§ **O QUE FAZER**
Com base na seleção abaixo, responda às perguntas seguintes.
(a) Quanto o ocupante original pedia por mês a comerciantes do entorno para alugar o espaço?
(b) Qual era a largura da calçada atrás da banca?
(c) Em que ano os clientes do advogado ingressaram com o processo?

Uma polêmica envolvendo a retirada de uma banca de jornal no ponto mais emblemático do histórico bairro de Santa Teresa tem gerado debates na internet. A banca de jornal, que ficava no Largo do Guimarães e ocupava um grande espaço no bairro, há muitos anos já não atendia a sua finalidade original e havia sido transformada numa espécie de loja, com direito a mesas na rua, e venda de diversas mercadorias proibidas. Segundo informações, o ocupante original do espaço tentava alugar o espaço – que é público – a terceiros.
“Pedia 3.000 reais por mês a comerciantes do entorno, tentando alugar“, disse um comerciante da rua Pascoal Carlos Magno que preferiu não se identificar: “a pressão política partidária aqui é ruim, chegam a ameaçar o comércio”, justifica. A antiga banca, que vinha funcionando como uma lojinha, foi retirada como resultado do processo administrativo 04/640.416/2020. Além disso, a banca tapava a visão do antigo armazém do Largo, que é um bem imóvel tombado e tutelado pelo órgão de patrimônio histórico e cultural do município: mais uma infração à lei. A enorme construção em ferro com plástico azul destoava da ambiência e do conjunto arquitetônico locais, e cobria 2 das portas do imóvel histórico. Não havia sequer acessibilidade para cadeirantes na calçada atrás dela, que tinha apenas 90 centímetros de largura.
O DIÁRIO procurou o advogado que promoveu a tese de retirada da banca Vinícius Monte Custódio, da Monte Custodio & Quintanilha Sociedade de Advogados, especializada em direito urbanístico e das cidades. Ele nos atendeu na manhã de hoje.
“De acordo com a legislação, bancas de jornal não podem estar localizadas a menos de cinco metros das esquinas das fachadas, no sentido do alinhamento dos prédios, nem sua largura pode exceder a 50% da largura da calçada. Além disso, o Manual para a Implantação de Mobiliário Urbano da Cidade do Rio de Janeiro orienta que as bancas observem uma distância mínima de 2 m do alinhamento predial e uma distância mínima de outros elementos de menor porte. Contrariamente, a banca de jornal do Largo do Guimarães distava 90 cm da fachada do armazém histórico, prejudicando sua ventilação e iluminação, além de estar excessivamente próxima de um poste de luz”, explicou o advogado, que representou a empresa REG Administração S/A, proprietária de diversos imóveis na região e também no Centro. Vinícius explicou que, por conta de diversas infrações à posturas municipais, o estabelecimento era ilegal, e por isso seus clientes ingressaram com o processo em 2020. “Com isso, os proprietários pediram a remoção da banca com base na nulidade da autorização dada pela Prefeitura. Vale dizer que a autorização para bancas é um ato administrativo de consentimento precário, o que significa que não gera direito adquirido para seu beneficiário. Portanto, pode ser revogado por conveniência e oportunidade da Administração Pública sem necessidade de indenização. Por muito maior razão, pode ser anulado quando reconhecida a falta de fundamento legal para sua expedição, o que foi o caso“, finalizou.

§ **EXTRATO DE DADOS**
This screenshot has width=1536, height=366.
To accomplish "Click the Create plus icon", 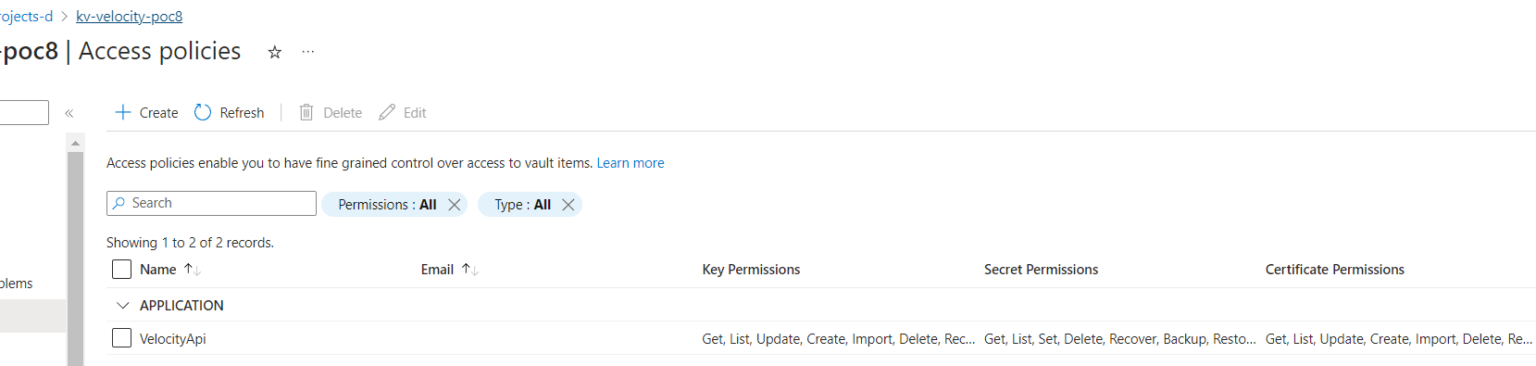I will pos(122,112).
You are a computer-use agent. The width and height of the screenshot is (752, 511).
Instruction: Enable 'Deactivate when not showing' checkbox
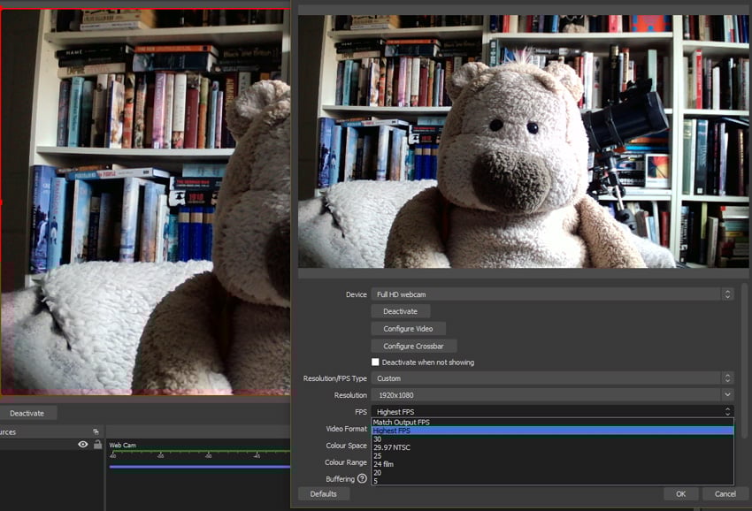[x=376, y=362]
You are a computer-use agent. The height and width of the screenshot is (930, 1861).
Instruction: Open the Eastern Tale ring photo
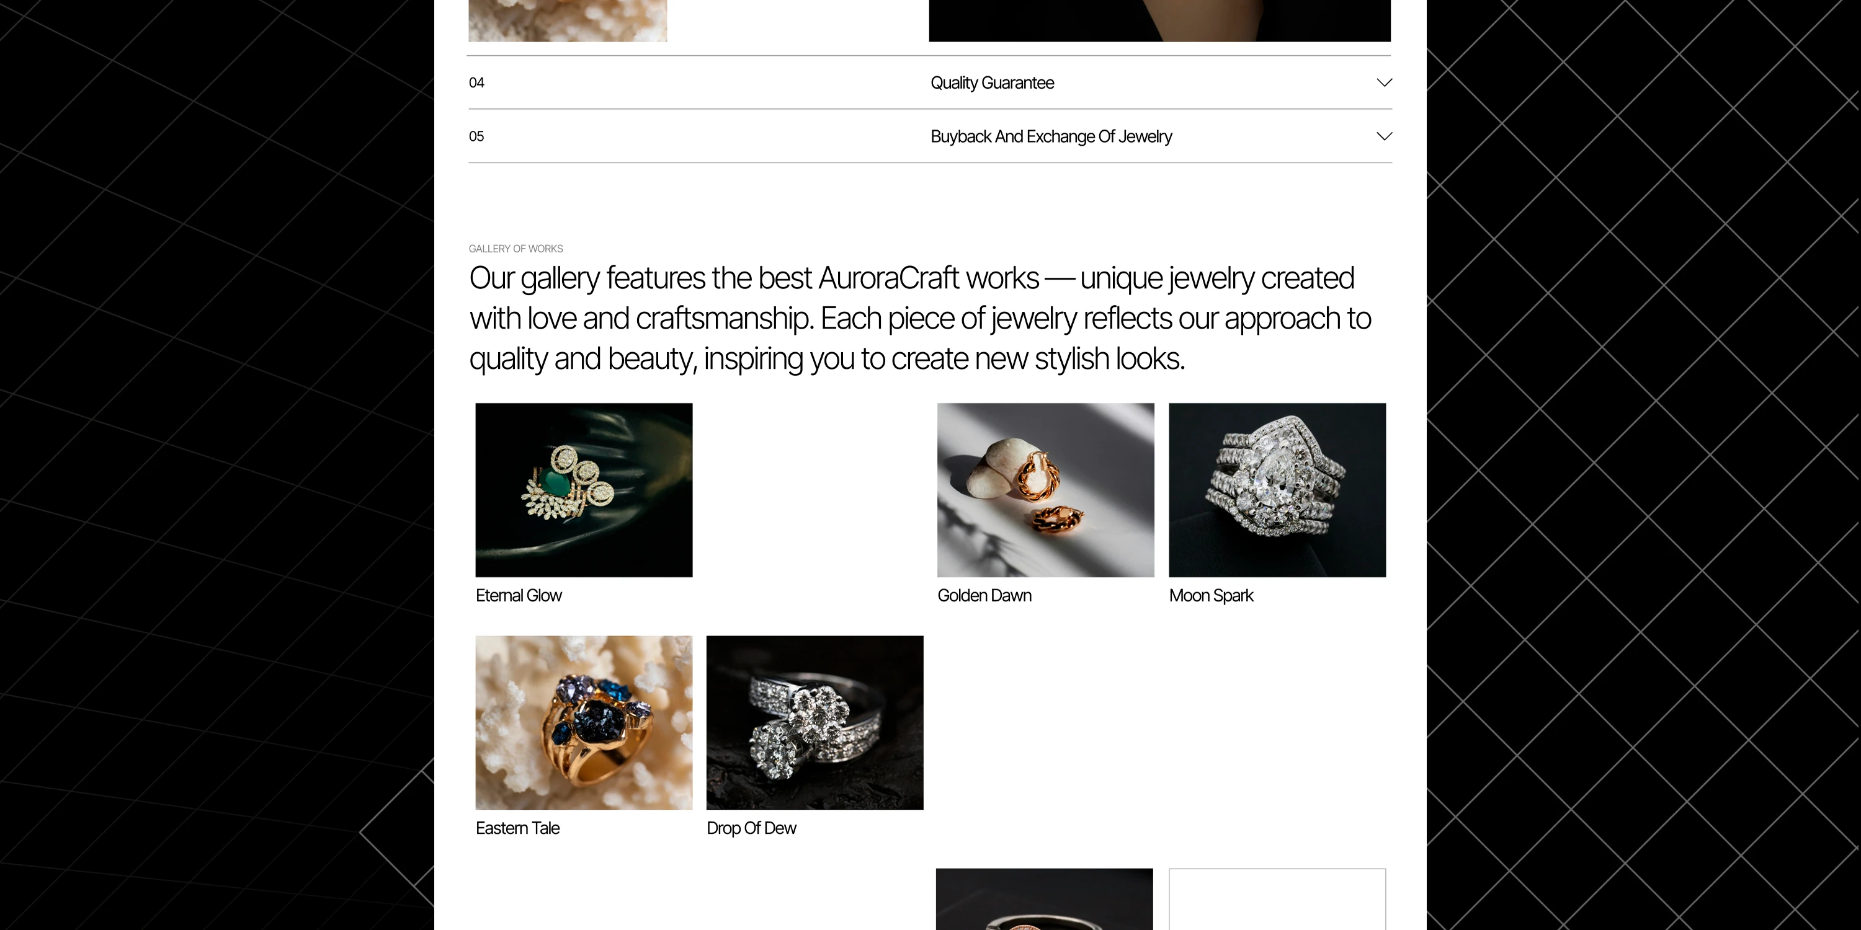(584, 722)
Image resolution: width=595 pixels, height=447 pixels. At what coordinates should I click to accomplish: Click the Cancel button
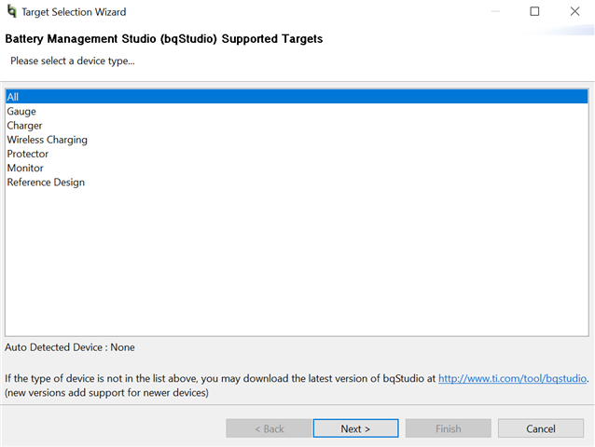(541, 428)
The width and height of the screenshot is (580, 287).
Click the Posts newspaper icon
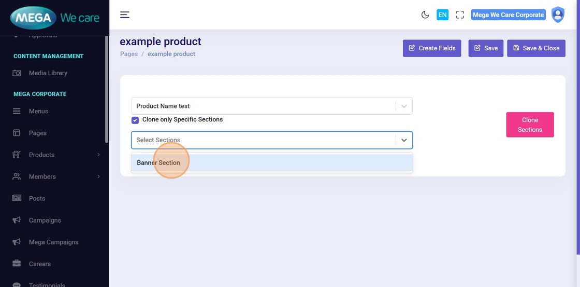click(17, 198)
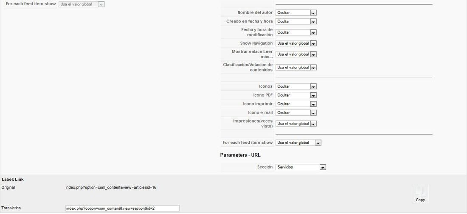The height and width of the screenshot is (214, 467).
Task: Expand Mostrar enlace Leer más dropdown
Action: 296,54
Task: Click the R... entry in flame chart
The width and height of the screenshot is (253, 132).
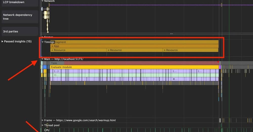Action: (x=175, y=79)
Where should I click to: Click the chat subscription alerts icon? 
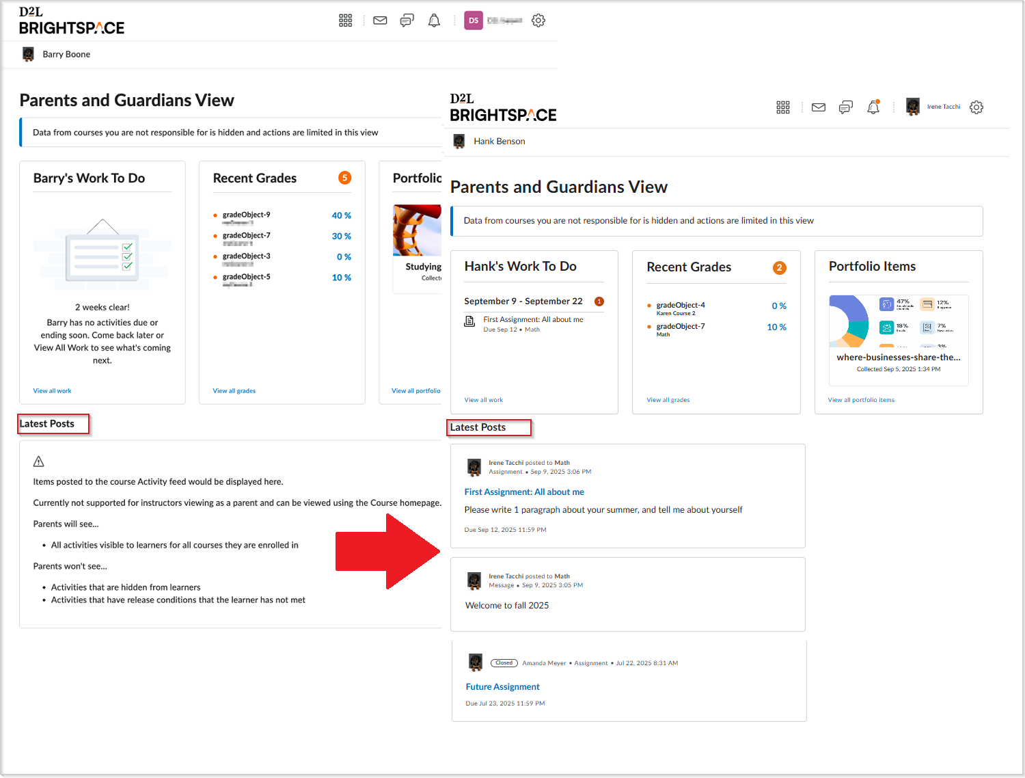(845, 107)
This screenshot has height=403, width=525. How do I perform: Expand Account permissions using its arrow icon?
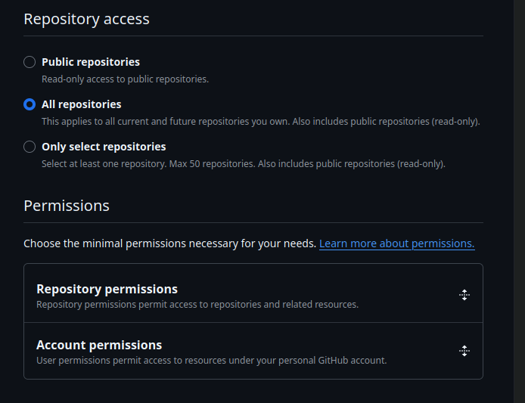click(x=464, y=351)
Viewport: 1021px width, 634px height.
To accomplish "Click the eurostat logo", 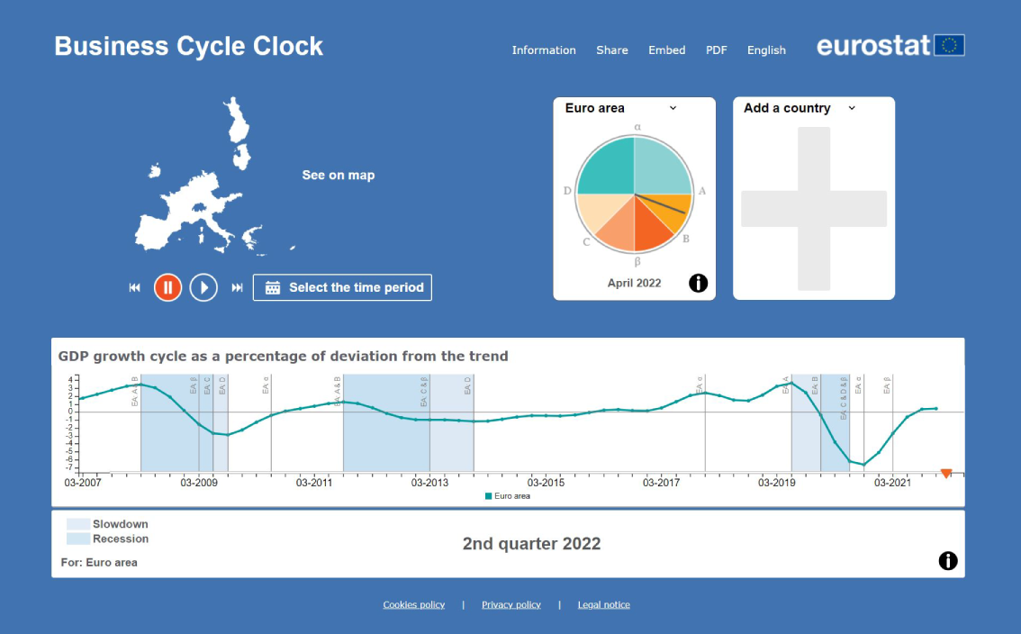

§ **SOLUÇÃO DA TAREFA**
(a) 3.000 reais por mês.
(b) 90 centímetros.
(c) Em 2020.